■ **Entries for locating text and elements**

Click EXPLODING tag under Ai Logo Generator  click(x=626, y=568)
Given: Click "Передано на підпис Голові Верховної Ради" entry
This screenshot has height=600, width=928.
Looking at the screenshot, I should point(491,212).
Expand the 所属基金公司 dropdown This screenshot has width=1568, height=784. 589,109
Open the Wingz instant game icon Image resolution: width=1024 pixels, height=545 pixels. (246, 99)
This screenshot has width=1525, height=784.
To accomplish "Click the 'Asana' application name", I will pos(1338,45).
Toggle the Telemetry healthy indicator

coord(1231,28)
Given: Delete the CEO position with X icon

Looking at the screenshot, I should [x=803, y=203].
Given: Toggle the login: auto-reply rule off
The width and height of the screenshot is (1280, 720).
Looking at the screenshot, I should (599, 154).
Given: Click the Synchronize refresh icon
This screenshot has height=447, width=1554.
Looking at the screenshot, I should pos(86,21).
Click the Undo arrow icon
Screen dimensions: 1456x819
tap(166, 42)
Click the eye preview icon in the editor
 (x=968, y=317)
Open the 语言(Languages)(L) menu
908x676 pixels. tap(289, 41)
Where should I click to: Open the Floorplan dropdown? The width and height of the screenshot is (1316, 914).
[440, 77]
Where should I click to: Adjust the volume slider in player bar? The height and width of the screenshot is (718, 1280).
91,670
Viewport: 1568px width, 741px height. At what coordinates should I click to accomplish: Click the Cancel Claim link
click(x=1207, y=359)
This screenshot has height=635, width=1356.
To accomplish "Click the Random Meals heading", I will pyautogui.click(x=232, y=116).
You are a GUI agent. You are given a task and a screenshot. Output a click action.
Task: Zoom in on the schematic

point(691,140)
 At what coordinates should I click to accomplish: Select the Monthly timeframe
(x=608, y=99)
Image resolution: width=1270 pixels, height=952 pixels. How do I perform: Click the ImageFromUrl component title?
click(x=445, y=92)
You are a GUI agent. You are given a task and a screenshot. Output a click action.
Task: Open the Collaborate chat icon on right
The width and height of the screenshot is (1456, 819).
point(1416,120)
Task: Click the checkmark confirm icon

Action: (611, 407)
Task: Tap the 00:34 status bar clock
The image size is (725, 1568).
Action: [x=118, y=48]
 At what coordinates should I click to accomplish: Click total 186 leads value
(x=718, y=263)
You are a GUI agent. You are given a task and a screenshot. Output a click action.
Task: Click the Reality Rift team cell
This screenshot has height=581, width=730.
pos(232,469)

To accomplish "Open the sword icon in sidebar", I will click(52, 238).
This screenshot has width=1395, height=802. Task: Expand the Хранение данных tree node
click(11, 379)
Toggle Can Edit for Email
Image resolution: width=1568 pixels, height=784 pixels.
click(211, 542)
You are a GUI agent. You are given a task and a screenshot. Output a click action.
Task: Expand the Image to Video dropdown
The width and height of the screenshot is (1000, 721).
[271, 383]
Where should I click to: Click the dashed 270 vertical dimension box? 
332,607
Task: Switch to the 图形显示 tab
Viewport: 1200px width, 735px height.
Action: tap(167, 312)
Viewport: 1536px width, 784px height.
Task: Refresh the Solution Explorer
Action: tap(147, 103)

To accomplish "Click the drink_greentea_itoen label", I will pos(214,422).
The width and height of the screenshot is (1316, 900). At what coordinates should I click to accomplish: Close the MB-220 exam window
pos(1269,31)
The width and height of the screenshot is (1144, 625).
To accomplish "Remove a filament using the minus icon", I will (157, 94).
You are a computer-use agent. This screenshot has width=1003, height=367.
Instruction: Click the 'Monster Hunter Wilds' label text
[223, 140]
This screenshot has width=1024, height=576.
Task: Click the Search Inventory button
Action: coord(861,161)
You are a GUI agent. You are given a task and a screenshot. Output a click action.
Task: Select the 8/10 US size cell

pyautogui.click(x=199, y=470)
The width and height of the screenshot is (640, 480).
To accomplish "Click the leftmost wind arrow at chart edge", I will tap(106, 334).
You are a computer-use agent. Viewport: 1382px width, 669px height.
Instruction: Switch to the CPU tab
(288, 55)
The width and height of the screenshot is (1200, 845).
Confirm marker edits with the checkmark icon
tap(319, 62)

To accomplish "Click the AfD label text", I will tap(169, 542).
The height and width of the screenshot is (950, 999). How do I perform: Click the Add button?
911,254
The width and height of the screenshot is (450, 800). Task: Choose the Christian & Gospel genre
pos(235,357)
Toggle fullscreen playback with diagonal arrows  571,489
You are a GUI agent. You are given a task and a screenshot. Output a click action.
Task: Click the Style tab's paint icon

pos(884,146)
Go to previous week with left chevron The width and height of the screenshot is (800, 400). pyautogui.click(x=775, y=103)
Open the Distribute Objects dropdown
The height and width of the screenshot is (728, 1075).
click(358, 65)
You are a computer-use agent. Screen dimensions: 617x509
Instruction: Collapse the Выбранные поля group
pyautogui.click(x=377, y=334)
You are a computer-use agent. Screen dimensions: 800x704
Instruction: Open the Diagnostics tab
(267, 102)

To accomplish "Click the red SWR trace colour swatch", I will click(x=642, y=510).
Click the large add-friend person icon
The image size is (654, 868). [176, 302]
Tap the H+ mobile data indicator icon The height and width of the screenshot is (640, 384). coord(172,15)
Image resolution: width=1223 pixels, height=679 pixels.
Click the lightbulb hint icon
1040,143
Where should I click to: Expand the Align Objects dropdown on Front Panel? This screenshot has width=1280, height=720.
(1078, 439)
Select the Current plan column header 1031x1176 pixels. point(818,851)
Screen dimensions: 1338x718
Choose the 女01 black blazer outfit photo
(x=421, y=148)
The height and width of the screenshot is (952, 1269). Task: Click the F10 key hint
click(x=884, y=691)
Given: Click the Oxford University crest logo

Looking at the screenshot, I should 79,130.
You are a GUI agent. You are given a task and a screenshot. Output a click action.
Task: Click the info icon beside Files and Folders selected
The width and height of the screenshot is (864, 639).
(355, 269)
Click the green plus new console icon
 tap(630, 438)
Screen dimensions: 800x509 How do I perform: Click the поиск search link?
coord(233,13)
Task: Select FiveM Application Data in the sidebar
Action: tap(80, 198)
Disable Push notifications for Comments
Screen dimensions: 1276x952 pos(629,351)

■ **BRIEF**
Could you convert the data, from its start up to and including the line containing "Open the Wingz", into a two-column CSV with the columns item_text and answer? Give one row per text-and-answer pair, put each value in a single quoted field, and replace any line breaks with spaces.

■ **TASK ANSWER**
item_text,answer
"Click EXPLODING tag under Ai Logo Generator","click(x=626, y=568)"
"Given: Click ""Передано на підпис Голові Верховної Ради"" entry This screenshot has height=600, width=928.","Looking at the screenshot, I should point(491,212)."
"Expand the 所属基金公司 dropdown This screenshot has width=1568, height=784.","589,109"
"Open the Wingz instant game icon Image resolution: width=1024 pixels, height=545 pixels.","(246, 99)"